DATA TO EXAMINE:
______

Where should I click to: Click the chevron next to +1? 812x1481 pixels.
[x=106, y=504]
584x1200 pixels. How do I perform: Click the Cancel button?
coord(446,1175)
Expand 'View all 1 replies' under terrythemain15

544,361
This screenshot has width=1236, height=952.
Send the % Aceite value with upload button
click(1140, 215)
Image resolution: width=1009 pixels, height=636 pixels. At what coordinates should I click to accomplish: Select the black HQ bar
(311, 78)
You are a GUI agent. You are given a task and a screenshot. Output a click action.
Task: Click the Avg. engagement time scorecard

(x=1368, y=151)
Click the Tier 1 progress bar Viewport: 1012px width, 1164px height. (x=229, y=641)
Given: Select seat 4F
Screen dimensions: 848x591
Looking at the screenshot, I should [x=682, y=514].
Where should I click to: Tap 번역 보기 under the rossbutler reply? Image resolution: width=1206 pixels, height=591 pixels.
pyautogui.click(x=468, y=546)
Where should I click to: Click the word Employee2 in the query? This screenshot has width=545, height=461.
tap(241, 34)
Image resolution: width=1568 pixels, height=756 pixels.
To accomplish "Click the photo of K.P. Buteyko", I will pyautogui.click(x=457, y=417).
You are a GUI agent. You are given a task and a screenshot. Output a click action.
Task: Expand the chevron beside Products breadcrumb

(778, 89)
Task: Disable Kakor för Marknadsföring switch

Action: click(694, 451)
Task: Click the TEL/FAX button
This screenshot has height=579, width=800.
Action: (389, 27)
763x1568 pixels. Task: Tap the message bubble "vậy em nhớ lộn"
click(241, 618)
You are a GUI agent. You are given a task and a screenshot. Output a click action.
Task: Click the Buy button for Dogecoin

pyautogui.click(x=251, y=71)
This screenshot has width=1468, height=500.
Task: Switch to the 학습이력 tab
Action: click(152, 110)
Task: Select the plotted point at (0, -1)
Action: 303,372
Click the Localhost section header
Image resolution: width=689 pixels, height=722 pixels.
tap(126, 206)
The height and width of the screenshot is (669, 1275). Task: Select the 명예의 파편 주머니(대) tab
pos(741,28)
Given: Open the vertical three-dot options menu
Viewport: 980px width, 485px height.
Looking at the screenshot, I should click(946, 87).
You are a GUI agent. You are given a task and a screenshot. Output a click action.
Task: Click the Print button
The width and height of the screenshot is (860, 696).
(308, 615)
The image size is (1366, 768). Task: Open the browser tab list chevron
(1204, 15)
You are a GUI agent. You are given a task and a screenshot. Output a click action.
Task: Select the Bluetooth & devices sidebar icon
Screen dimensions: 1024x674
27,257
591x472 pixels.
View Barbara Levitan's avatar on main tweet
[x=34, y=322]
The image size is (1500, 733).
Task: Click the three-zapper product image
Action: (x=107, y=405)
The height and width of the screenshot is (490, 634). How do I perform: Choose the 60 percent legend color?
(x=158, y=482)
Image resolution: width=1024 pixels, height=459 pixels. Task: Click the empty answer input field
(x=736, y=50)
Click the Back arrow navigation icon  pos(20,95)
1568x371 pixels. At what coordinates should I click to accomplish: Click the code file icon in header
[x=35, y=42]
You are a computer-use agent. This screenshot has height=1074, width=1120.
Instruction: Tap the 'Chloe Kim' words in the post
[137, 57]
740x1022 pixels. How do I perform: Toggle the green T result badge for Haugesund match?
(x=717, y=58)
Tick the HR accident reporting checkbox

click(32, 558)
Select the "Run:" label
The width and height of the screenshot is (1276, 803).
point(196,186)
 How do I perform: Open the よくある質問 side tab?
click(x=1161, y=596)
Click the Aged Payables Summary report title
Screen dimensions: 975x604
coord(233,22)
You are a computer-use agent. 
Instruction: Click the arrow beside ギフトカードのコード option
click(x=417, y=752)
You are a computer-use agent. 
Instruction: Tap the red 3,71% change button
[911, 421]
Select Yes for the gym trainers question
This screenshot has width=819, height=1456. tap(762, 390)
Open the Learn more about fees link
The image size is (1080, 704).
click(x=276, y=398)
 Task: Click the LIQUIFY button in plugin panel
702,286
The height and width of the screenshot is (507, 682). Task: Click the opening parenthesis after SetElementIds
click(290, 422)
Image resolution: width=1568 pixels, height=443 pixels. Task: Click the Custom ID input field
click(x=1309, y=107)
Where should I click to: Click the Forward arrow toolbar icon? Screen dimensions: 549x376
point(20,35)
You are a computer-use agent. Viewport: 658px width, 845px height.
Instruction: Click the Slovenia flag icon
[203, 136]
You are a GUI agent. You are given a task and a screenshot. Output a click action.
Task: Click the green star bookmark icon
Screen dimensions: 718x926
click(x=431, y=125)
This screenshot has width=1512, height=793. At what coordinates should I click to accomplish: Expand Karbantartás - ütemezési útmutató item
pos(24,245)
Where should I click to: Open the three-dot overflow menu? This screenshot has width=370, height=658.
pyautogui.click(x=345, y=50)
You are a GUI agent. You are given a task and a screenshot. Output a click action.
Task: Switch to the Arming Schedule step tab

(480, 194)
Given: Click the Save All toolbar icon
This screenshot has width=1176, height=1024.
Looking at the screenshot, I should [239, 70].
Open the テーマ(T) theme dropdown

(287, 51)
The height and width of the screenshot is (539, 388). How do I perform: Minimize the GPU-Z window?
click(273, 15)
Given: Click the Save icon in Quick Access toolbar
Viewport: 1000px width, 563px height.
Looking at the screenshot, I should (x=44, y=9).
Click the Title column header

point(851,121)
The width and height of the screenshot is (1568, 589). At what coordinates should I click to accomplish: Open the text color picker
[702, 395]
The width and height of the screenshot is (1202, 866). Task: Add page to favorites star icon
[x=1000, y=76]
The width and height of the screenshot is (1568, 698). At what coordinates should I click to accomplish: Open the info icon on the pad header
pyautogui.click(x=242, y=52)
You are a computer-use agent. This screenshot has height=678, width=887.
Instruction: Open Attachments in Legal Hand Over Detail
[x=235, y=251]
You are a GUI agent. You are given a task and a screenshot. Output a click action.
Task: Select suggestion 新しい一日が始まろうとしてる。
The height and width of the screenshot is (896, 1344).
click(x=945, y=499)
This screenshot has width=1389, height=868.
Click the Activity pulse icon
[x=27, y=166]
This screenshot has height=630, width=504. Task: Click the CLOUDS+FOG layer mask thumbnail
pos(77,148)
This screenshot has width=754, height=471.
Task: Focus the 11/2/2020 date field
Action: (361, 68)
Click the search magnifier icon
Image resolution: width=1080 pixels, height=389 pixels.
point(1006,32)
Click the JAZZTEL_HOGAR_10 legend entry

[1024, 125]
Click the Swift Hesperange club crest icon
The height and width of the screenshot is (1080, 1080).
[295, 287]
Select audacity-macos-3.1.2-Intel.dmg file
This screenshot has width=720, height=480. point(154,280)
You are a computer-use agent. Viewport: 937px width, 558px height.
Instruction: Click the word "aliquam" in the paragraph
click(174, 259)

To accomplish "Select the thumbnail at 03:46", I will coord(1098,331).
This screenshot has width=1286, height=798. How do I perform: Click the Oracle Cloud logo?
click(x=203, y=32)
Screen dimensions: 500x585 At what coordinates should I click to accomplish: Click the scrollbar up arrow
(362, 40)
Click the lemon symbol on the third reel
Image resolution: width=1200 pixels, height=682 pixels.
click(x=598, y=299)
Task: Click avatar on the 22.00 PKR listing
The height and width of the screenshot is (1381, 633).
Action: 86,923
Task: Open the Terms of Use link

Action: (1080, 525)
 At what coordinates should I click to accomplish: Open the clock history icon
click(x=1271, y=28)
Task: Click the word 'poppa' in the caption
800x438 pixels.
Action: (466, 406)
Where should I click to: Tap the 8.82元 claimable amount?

______

AIM OF THE TASK: Using the entries shown above, reproduce verbatim the lines from the line bearing "Open the テーマ(T) theme dropdown" to the line bearing "has height=678, width=887.", inclusive.

EXERCISE RESULT:
Open the テーマ(T) theme dropdown

(287, 51)
The height and width of the screenshot is (539, 388). How do I perform: Minimize the GPU-Z window?
click(273, 15)
Given: Click the Save icon in Quick Access toolbar
Viewport: 1000px width, 563px height.
Looking at the screenshot, I should (x=44, y=9).
Click the Title column header

point(851,121)
The width and height of the screenshot is (1568, 589). At what coordinates should I click to accomplish: Open the text color picker
[702, 395]
The width and height of the screenshot is (1202, 866). Task: Add page to favorites star icon
[x=1000, y=76]
The width and height of the screenshot is (1568, 698). At what coordinates should I click to accomplish: Open the info icon on the pad header
pyautogui.click(x=242, y=52)
You are a computer-use agent. This screenshot has height=678, width=887.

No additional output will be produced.